MHA 推理时需缓存完整的 K、V，KV Cache 与 $n_{\text{heads}}\times d_{\text{head}}$ 成正比。GQA 通过共享 KV head 缓解，但压缩比有限。DeepSeek-V2 提出 MLA：用低秩投影将 KV 压缩到 latent 向量 $\mathbf{c}$。

MLA 核心流程：

1. 下投影: $\mathbf{c}=W^{DKV}\mathbf{x}$，将 $d_{\text{model}}$ 压缩到 $d_c$ 维
2. 上投影: $\mathbf{K}=W^{UK}\mathbf{c}$，$\mathbf{V}=W^{UV}\mathbf{c}$，从 latent 恢复 K/V
3. 推理时只缓存 $\mathbf{c}$（$d_c$ 维），而非完整 K+V（$2\times n_{\text{heads}}\times d_{\text{head}}$ 维）

任务

import torch
import torch.nn as nn
import torch.nn.functional as F
import math

class MLAttention(nn.Module):
    """Multi-Latent Attention: KV 低秩压缩"""
    def __init__(
        self,
        d_model=2048,
        n_heads=16,
        d_head=128,
        d_c=512,       # latent 维度 (远小于 n_heads * d_head = 2048)
    ):
        super().__init__()
        self.n_heads = n_heads
        self.d_head = d_head
        self.d_c = d_c

        # Q 投影 (标准)
        self.W_q = nn.Linear(d_model, n_heads * d_head, bias=False)

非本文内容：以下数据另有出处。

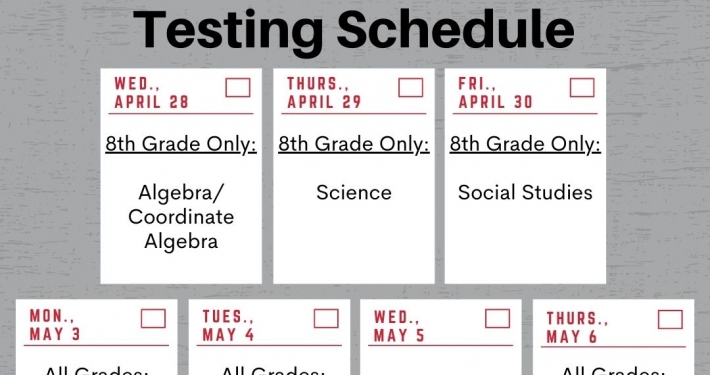The image size is (710, 375).
Task: Select the Social Studies subject text
Action: (525, 192)
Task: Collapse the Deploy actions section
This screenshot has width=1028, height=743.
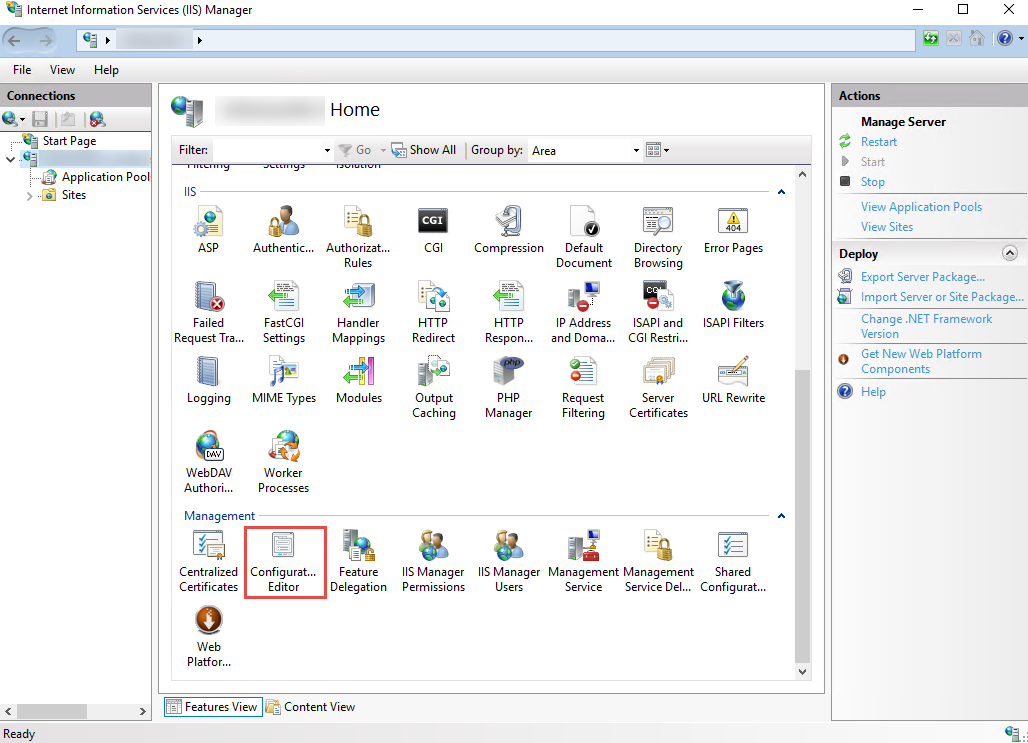Action: pos(1009,254)
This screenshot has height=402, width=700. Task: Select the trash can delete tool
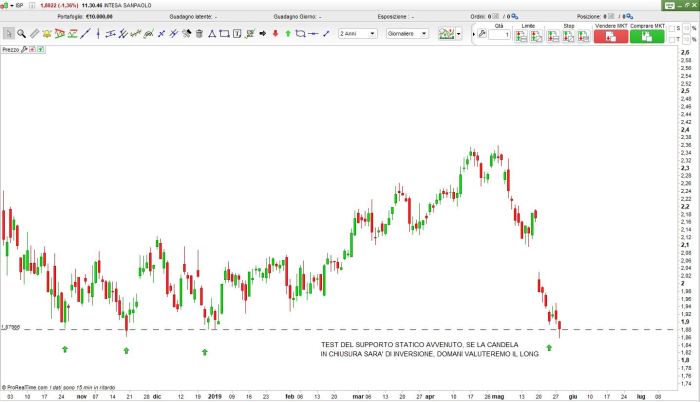pos(199,33)
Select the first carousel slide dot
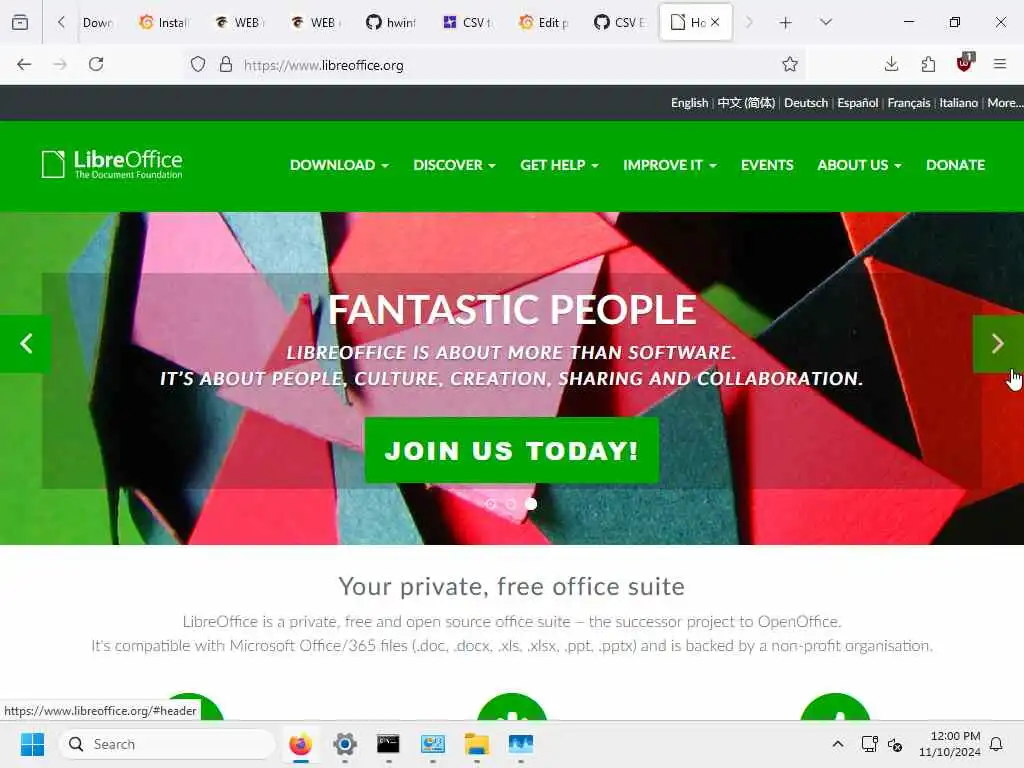1024x768 pixels. click(x=490, y=504)
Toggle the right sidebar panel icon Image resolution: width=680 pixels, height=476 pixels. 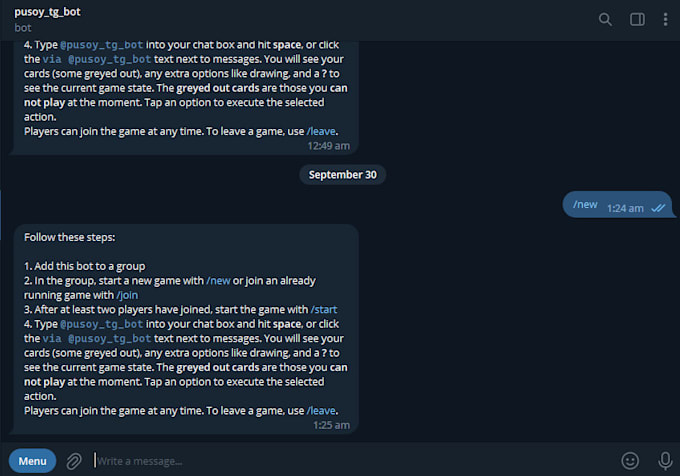[x=637, y=20]
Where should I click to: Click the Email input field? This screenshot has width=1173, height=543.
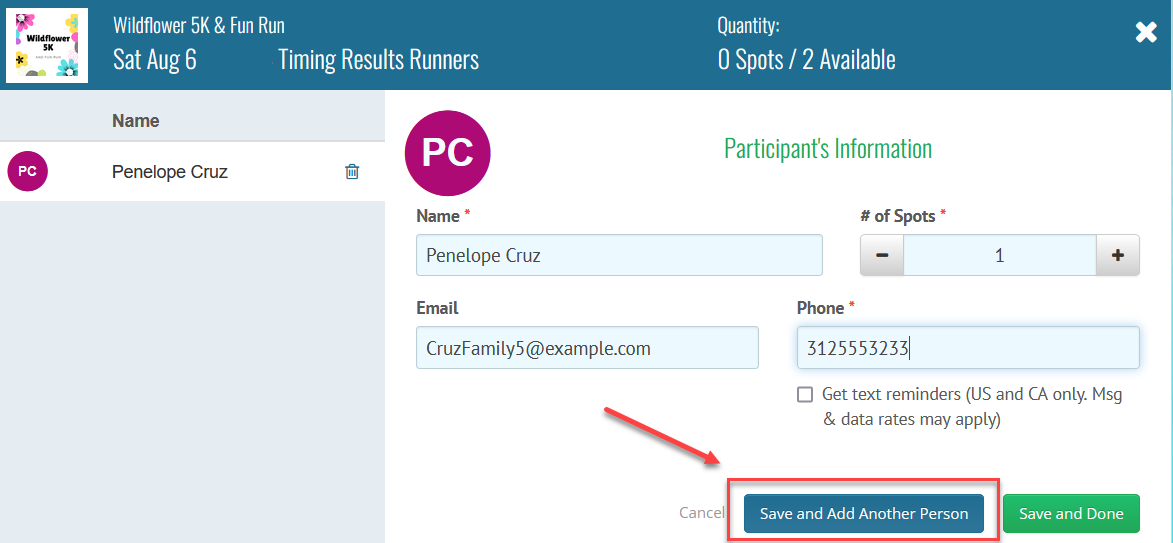tap(587, 348)
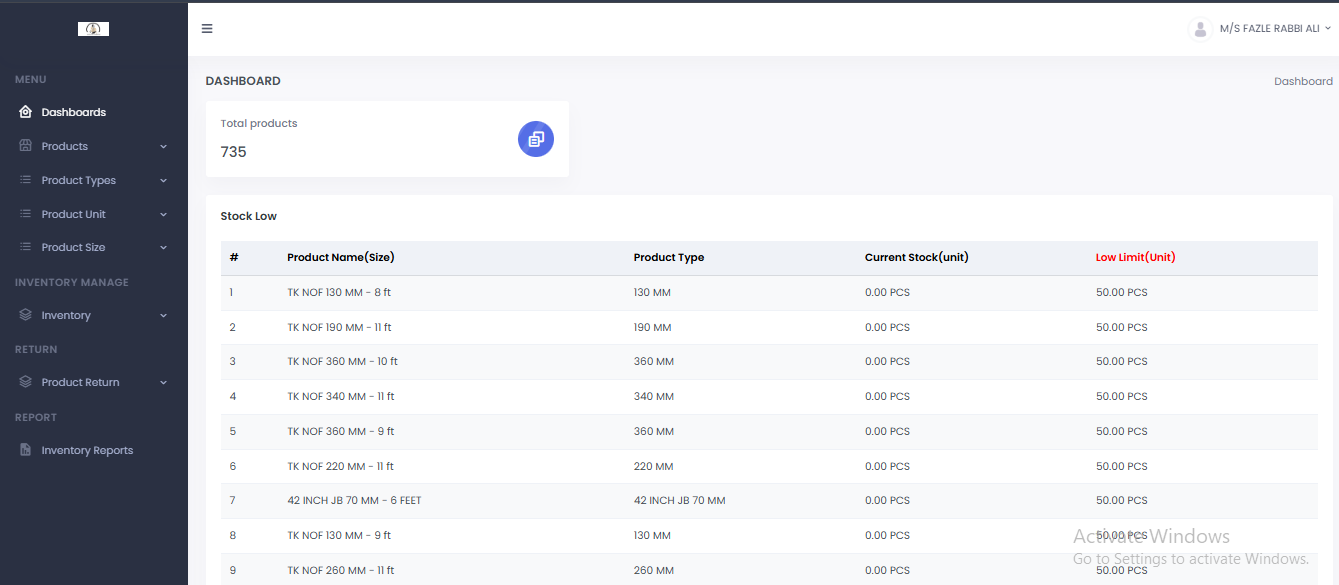Image resolution: width=1339 pixels, height=585 pixels.
Task: Open the Inventory Reports link
Action: click(x=87, y=450)
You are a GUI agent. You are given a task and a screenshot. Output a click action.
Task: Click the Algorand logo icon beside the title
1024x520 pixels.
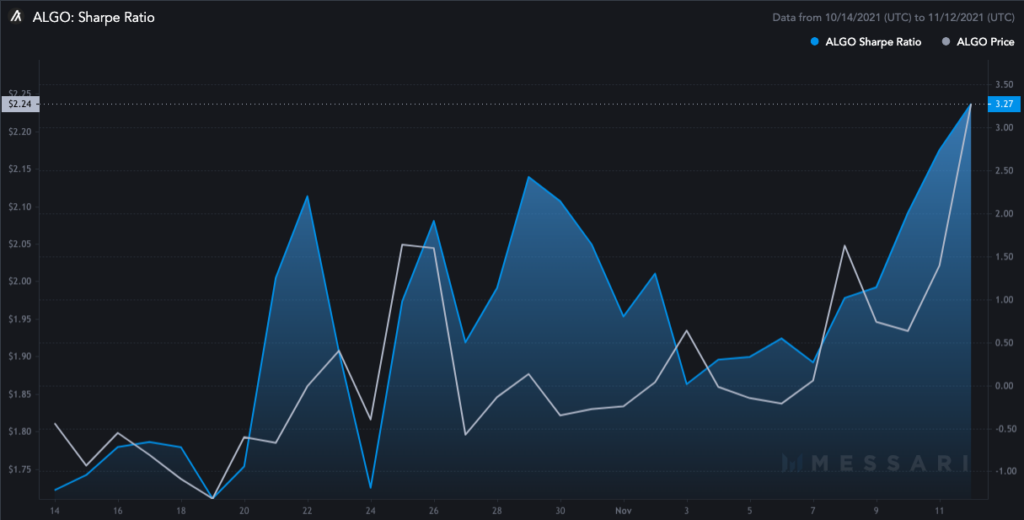point(17,17)

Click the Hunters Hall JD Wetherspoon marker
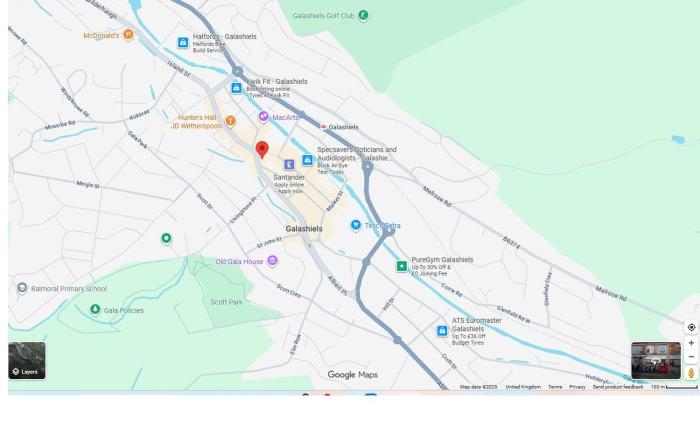click(230, 121)
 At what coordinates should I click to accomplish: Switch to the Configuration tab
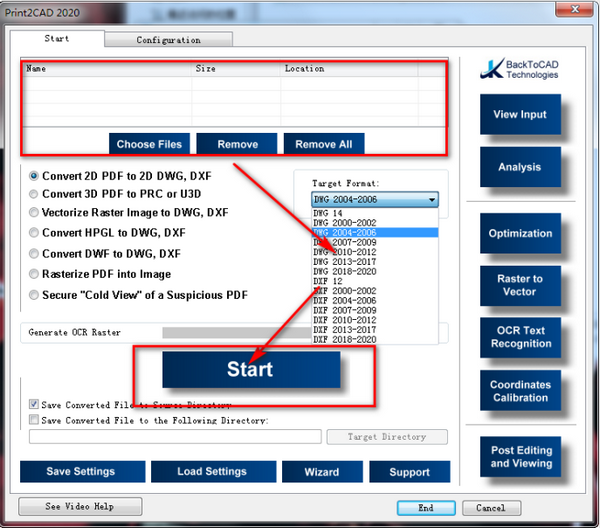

        # ===== 填空 1: KV 下投影 — 将 d_model 压缩到 d_c =====
        self.W_dkv = _____  # 提示: nn.Linear(d_model, d_c)

        # ===== 填空 2: K 上投影 — 从 d_c 恢复到 n_heads * d_head =====
        self.W_uk = _____   # 提示: nn.Linear(d_c, n_heads * d_head)

        # ===== 填空 3: V 上投影 — 从 d_c 恢复到 n_heads * d_head =====
        self.W_uv = _____   # 提示: nn.Linear(d_c, n_heads * d_head)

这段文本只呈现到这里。